Suggesting Friends Using the Implicit Social Graph
Venue
Proceedings of the 16th ACM SIGKDD Conference on Knowledge Discovery and Data Mining (2010)
Publication Year
2010
Authors
Maayan Roth, Assaf Ben-David, David Deutscher, Guy Flysher, Ilan Horn, Ari Leichtberg, Naty Leiser, Yossi Matias, Ron Merom
BibTeX
Abstract
Although users of online communication tools rarely categorize their contacts into
groups such as "family", "co-workers", or "jogging buddies", they nonetheless
implicitly cluster contacts, by virtue of their interactions with them, forming
implicit groups.

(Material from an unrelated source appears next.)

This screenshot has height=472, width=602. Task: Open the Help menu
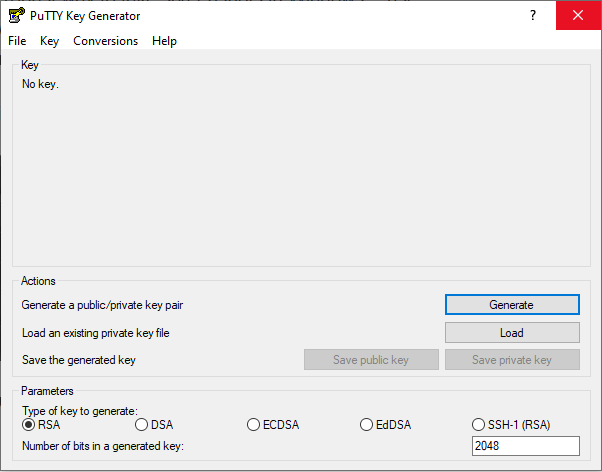164,41
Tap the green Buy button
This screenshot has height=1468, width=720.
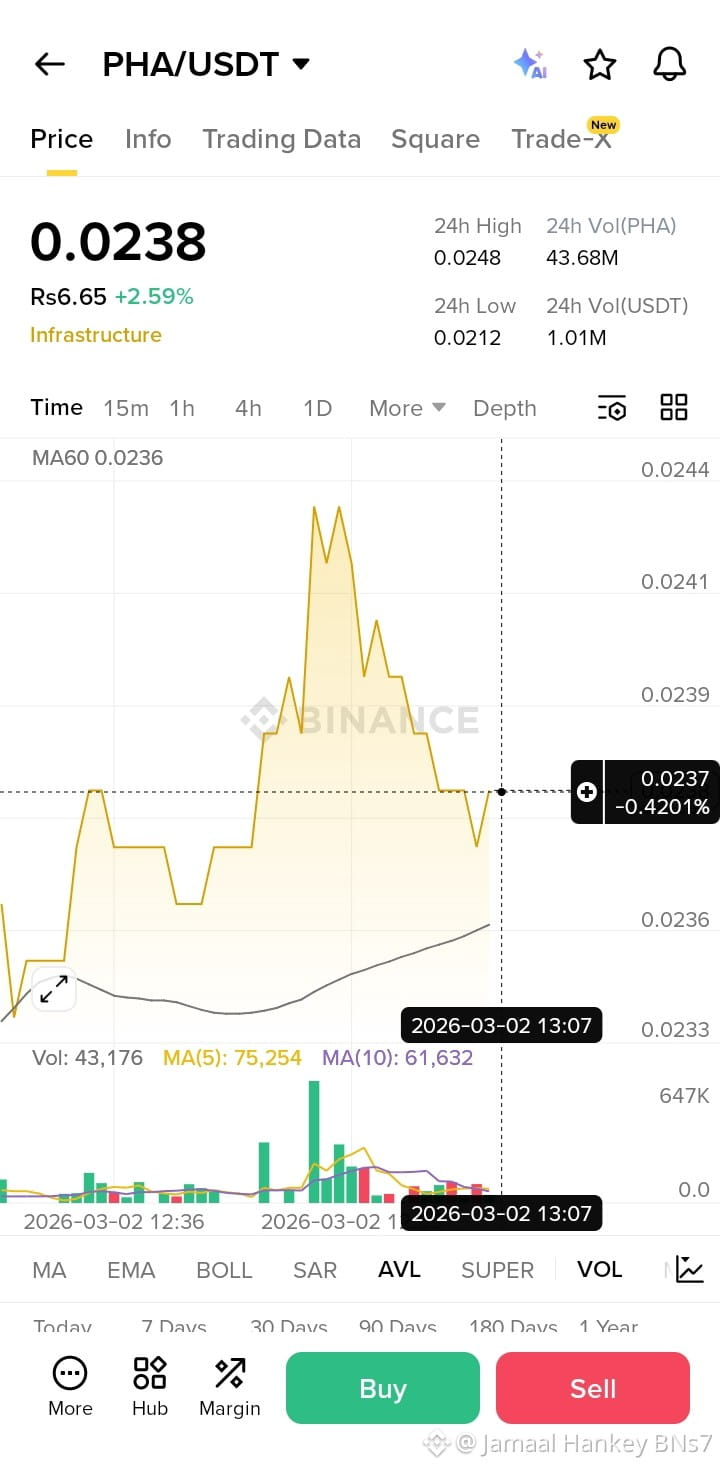coord(383,1388)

In this paper, we describe the implicit social graph which is
formed by users' interactions with contacts and groups of contacts, and which is
distinct from explicit social graphs in which users explicitly add other
individuals as their "friends". We introduce an interaction-based metric for
estimating a user's affinity to his contacts and groups. We then describe a novel
friend suggestion algorithm that uses a user's implicit social graph to generate a
friend group, given a small seed set of contacts which the user has already labeled
as friends. We show experimental results that demonstrate the importance of both
implicit group relationships and interaction-based affinity ranking in suggesting
friends. Finally, we discuss two applications of the Friend Suggest algorithm that
have been released as Gmail Labs features.